There are many things to consider before deciding filing for bankruptcy. You and your attorney should discuss exactly what your goal is so that your bankruptcy attorney can find the best legal option for you. However, there are 10 questions that recurring when considering whether bankruptcy is the path you should take.
#1 – Do I qualify for a bankruptcy?
This is a loaded question and it deserves a full analysis by your attorney. First and foremost, your bankruptcy attorney should ask what your ultimate goal is. Depending on what your needs are, the proper bankruptcy chapter should be discussed.
Chapter 7 – Your income should be discussed with your attorney to determine whether you “fit” in a Chapter 7. Perhaps your income is too high and a Chapter 13 should be discussed. You, as the client, should be completely open with your attorney in disclosing all of your assets and income. Another important information that needs to be discussed is the type of debts you owe.
Chapter 13 – Your income is just as important as the total amount of debt you owe. Limits change and your attorney needs to discuss the limits with you; however, the amount of unsecured debts you can include in a Chapter 13 bankruptcy is approximately $395,000 and approximately $1.2 million in secured debts.
#2 – Can I discharge child support or alimony debts in a bankruptcy?
Simply put: “No.” Child support or alimony unpaid amounts cannot be discharged in a bankruptcy.
#3 – Will my car and house be taken away if I file for bankruptcy?
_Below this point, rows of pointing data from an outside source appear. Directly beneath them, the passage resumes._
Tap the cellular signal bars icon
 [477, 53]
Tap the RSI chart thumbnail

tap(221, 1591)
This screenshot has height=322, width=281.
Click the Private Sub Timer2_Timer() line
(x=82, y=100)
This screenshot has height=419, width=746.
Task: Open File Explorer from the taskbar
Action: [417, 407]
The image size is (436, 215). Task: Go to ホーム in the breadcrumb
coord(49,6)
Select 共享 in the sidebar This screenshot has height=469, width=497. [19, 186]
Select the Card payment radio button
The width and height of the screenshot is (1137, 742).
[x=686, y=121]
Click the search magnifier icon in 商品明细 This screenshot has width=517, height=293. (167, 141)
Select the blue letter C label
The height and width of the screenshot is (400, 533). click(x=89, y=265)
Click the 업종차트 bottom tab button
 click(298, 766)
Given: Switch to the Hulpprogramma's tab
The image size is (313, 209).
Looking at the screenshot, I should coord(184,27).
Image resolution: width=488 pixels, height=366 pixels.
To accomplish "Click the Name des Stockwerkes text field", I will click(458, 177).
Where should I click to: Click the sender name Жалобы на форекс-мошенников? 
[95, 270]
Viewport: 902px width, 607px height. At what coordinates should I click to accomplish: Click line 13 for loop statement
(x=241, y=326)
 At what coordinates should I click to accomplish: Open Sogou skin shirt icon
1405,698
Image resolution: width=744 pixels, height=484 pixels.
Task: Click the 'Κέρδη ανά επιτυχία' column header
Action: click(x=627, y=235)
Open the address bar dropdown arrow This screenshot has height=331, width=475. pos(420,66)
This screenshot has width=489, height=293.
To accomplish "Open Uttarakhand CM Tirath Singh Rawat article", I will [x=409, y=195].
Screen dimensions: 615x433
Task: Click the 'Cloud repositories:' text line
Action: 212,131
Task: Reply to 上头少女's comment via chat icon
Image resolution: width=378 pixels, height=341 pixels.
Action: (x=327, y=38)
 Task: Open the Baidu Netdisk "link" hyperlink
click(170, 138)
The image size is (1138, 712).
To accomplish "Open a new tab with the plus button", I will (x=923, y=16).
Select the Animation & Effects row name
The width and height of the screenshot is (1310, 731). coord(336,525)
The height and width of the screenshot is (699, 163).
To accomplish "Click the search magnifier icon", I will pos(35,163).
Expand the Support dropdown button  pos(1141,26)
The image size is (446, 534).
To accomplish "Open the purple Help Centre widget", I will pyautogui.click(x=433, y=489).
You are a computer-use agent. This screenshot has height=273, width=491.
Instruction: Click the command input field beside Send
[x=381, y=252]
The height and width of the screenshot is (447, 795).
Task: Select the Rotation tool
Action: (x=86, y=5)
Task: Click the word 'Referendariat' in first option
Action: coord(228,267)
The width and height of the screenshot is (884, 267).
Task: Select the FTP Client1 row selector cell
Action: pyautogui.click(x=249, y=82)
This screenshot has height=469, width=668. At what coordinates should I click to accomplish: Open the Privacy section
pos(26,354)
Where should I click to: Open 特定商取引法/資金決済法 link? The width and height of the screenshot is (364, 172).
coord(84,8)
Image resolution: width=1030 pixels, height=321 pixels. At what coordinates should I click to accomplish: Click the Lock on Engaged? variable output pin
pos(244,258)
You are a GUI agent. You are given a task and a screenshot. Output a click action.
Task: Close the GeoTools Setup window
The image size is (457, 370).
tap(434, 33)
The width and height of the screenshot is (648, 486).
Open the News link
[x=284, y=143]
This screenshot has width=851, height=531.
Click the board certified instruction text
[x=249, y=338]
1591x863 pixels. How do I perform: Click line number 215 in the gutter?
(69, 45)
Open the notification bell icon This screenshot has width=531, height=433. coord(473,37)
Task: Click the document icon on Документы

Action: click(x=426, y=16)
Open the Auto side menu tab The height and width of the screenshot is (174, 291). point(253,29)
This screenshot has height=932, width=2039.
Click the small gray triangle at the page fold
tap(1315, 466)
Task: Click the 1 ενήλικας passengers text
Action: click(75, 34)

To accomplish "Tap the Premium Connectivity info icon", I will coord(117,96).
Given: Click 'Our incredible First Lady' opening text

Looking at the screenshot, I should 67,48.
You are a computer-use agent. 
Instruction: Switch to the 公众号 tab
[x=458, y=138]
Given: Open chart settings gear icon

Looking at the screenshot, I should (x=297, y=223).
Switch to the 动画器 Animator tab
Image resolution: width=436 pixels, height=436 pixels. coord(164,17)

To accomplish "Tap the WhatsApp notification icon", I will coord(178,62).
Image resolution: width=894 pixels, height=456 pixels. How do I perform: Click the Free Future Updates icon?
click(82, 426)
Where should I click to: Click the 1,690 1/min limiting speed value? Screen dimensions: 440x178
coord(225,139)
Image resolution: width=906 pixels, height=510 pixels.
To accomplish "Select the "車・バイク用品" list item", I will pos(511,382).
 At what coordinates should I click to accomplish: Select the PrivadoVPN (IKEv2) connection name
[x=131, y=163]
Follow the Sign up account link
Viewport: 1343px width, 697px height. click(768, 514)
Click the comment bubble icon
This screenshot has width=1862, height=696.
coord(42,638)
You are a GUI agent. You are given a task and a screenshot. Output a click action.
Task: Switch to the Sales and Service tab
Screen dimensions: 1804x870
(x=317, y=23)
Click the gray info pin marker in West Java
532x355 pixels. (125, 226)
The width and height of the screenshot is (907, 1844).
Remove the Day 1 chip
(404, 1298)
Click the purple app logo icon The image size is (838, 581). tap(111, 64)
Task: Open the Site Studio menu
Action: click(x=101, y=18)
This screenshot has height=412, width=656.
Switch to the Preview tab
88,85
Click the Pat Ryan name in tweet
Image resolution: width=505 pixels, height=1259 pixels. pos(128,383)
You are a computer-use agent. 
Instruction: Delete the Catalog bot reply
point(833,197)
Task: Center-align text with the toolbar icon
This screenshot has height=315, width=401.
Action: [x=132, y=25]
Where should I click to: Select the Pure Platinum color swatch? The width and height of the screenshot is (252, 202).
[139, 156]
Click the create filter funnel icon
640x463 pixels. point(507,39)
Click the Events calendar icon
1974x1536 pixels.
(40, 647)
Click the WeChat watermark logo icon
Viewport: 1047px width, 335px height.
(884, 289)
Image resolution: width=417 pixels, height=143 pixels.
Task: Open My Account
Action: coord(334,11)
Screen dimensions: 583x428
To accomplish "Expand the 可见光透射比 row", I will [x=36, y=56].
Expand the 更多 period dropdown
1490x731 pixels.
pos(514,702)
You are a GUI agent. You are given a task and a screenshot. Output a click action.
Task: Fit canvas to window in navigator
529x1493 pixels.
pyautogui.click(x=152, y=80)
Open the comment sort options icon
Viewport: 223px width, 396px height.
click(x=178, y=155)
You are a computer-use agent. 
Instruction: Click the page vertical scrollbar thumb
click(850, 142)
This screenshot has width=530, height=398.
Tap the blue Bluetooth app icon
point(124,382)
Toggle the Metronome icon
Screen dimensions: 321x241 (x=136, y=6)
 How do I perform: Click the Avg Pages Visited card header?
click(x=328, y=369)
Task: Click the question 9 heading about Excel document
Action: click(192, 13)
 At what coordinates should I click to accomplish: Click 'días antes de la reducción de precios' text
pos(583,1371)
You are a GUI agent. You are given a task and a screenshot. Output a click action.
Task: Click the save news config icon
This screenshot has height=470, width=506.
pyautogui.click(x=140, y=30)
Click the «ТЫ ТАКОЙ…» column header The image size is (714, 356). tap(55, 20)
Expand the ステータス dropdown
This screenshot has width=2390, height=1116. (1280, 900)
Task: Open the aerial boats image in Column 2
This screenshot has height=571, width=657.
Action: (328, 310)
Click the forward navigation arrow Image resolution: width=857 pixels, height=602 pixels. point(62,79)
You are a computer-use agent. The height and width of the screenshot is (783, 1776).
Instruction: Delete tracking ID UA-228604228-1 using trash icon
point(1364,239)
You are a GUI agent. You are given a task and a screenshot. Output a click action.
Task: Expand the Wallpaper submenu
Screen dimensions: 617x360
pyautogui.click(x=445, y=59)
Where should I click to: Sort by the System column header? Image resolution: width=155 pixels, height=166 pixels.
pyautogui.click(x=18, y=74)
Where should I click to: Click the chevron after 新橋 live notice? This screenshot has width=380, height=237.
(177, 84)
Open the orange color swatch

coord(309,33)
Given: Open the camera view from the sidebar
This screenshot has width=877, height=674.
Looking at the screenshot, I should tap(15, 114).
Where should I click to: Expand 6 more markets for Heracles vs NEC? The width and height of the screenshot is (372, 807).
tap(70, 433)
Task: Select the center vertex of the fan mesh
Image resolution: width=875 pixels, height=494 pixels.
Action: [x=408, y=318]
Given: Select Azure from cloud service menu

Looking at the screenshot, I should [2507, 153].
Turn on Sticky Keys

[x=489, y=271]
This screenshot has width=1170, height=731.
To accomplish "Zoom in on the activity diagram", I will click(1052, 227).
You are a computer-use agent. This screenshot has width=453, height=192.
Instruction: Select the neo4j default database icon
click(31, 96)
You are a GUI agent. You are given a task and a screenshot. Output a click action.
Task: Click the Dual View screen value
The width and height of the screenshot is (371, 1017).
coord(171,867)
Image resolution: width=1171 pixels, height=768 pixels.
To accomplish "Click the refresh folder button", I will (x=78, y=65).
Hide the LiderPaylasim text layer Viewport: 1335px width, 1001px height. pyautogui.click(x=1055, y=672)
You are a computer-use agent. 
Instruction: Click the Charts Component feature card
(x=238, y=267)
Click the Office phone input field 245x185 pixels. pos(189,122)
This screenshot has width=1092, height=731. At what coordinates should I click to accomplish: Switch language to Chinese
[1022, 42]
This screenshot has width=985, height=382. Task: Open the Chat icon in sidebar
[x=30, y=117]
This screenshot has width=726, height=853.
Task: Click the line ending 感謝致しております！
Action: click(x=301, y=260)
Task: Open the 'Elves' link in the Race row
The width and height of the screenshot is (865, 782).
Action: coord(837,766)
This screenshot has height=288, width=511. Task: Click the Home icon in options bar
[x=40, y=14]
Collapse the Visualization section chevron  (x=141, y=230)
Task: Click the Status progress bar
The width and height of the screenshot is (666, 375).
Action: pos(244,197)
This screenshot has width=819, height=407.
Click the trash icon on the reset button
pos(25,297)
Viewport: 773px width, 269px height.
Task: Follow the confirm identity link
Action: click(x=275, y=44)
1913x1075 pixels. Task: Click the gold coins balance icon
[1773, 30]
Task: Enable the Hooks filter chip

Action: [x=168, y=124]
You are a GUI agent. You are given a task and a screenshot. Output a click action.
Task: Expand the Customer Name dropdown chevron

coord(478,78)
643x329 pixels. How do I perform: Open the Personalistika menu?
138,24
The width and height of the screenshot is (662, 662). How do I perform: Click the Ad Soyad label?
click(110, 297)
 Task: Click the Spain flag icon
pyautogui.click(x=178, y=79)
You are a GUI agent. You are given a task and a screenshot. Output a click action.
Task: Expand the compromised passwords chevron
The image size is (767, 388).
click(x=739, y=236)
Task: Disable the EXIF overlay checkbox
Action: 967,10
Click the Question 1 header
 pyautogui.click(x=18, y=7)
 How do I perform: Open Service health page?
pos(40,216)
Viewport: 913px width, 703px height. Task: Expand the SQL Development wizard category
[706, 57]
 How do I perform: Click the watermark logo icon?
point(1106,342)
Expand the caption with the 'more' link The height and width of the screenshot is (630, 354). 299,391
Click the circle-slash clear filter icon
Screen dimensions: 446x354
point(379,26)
No…unless you want to. If you want to keep your car and home and make payments, then you can always do that, given that you can in fact make the monthly payments. However, you need to discuss your goal with your attorney and your attorney should be able to find solutions for you. However, if you don’t want to keep your house or car, you can also do that.
#4 – How can I afford to pay a bankruptcy attorney if I’m filing for bankruptcy?
This is a very good question. However, please know that our firm is willing to work with you and we offer a payment plan. The last thing we want is add yet even more stress to your life with a heavy attorney invoice. We can always find a solution that works for both of us. Call us to ask about our payment plans! 305-467-8532.
#5 – How will my credit score be affected by my bankruptcy?
If you are considering to file for bankruptcy, chances are your credit is already damaged. Most people filing for a bankruptcy have already missed either house, credit card, or car payments and their credit score has already been damaged. Filing for bankruptcy will definitely affect your credit score in the short run; however, in the long run it can increase your credit score. It is up to you to build your credit after a bankruptcy and we can guide you on how to do that after filing your bankruptcy with us.
#6- Can I qualify for a mortgage or auto loan after a bankruptcy?
Absolutely! Lenders take into account many factors, including credit score. Although you may have to pay a premium or a bigger down payment in order to obtain credit, obtaining a mortgage after a bankruptcy is not off the table. Also, remember that every lender has different requirements. Perhaps a local lender has more relaxed guidelines, as opposed to the bigger financial institutions.
#7 – How long does a bankruptcy last?
Chapter 7 – Typically 3-5 months.
Chapter 13 – Typically 3-5 years.
#8 – Can I continue using/paying one of my credit cards after I file for bankruptcy?
No. You cannot give preferential treatment to a creditor and treat other creditors in the same category differently.
#9-Does my spouse have to be included in my bankruptcy?
No. Your spouse does not have to be included in your bankruptcy. However, many times, it would be beneficial for both spouses to be included in a single bankruptcy case. There are also other things that need to be taken into consideration, including the non-filing spouse’s income.
#10 – If I file for bankruptcy, will my children be taken away?
No. You cannot lose your parental rights in the state of Florida simply by filing for bankruptcy. Stripping someone of parental rights is a long and complicated process and only a judge may do this. Simply filing for bankruptcy has nothing to do with what kind of parent you are to your children.